Was wir aber nicht unterschätzen dürfen, ist: Nach dem Dienen kommt die Abstimmung mit den Füßen. Denn wenn Soldatinnen und Soldaten entscheiden müssen, ob sie bleiben oder gehen, ob sie sich noch einmal länger verpflichten lassen, ob sie Berufssoldatinnen und Berufssoldaten werden möchten, dann spielen auch Überlastungserfahrungen eine wichtige Rolle. Es ist unsere Verantwortung, für eine gute Balance zwischen den notwendigen Einsätzen und einer vertretbaren Belastung der eingesetzten Kräfte auch und gerade im Einzelfall zu achten. Ich möchte alle in der Truppe, die sich von dem, was ich gesagt habe, jetzt angesprochen fühlen, ermutigen: Reichen Sie Ihre Eingaben weiter bei der Wehrbeauftragten ein! Zu uns Abgeordneten gibt es keinen Dienstweg.

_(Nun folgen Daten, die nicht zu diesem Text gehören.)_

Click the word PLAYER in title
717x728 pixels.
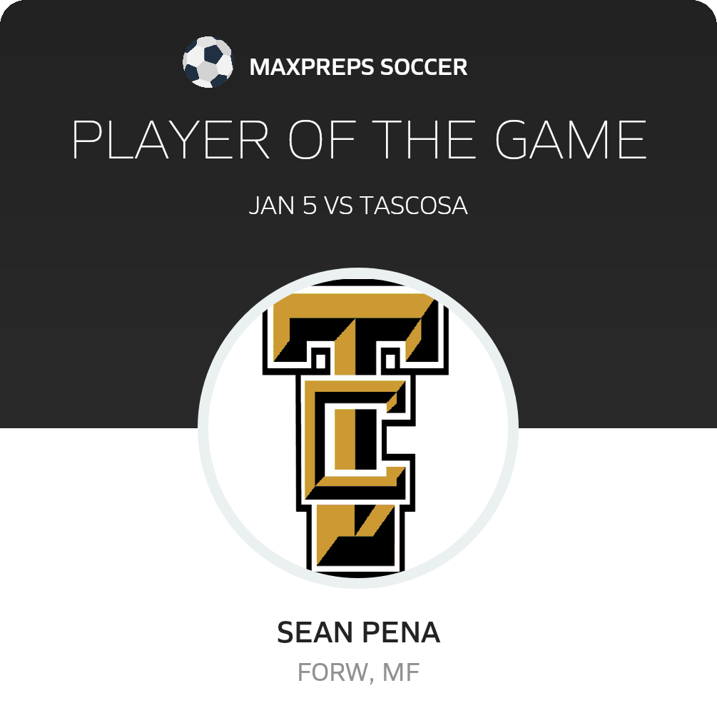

In diesem Sinne lese ich auch den Bericht der Wehrbeauftragten: Wir packen das jetzt an – endlich zusammen.

Danke schön.

(Beifall beim BÜNDNIS 90/DIE GRÜNEN, bei der SPD und der FDP)

Präsidentin Bärbel Bas:

Nächster Redner: für die FDP-Fraktion Alexander Müller.

(Beifall bei der FDP sowie bei Abgeordneten der SPD und des BÜNDNISSES 90/DIE GRÜNEN)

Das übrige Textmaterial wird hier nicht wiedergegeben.